GIVEN PROBLEM:
In the message below, what related problem is flagged after the concern about broken subject-object association?

SOURCE EXCERPT:
-- begin --
Bruce D'Arcus wrote:
> Last week I flagged one issue to resolve (concern about broken 
> subject-object association), and here I'd like to flag a related one: 
> the problem of what to do with in-context object literals that get 
> split across document nodes.
>
> The case that Svante and Michael seem to be concerned about is this:
>
> <text:p>
>   <text:span meta:about="http://ex.net/x"; 
> meta:property="ex:title">Some </text:span>
> </text:p>
> <text:p>
>   <text:span meta:about="http://ex.net/x"; 
> meta:property="ex:title">Title</text:span>
> </text:p>
>
> So the idea here is the user means to highlight that content as a 
> single property of the specified subject.
>
> To be clear, then, this is a narrow problem specific to object 
> literals. I doubt, for example, that right now ODF allows a link node 
> to span paragraphs, and if that's true, I would the same constraints 
> would apply to objects that are resources.
-- end --
AVAILABLE DATA:
-- begin --
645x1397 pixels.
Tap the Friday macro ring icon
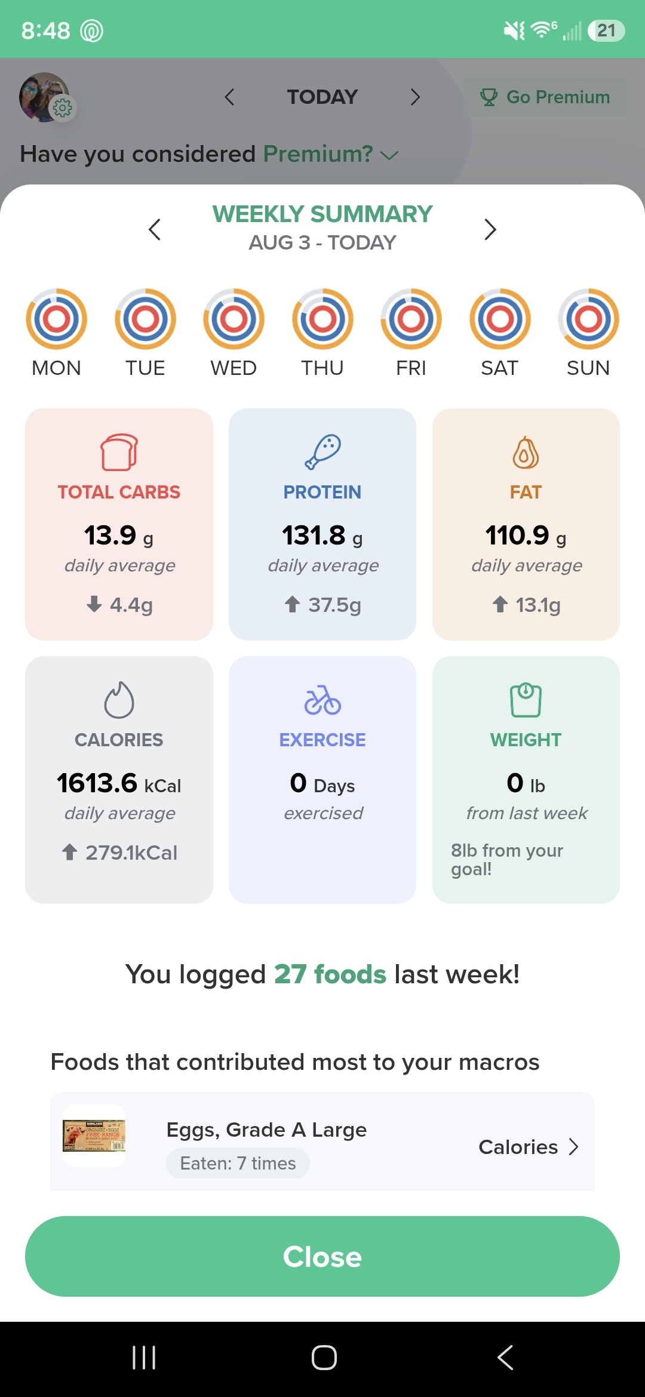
-- end --
RESPONSE TO THIS TASK:
The problem of what to do with in-context object literals that get split across document nodes.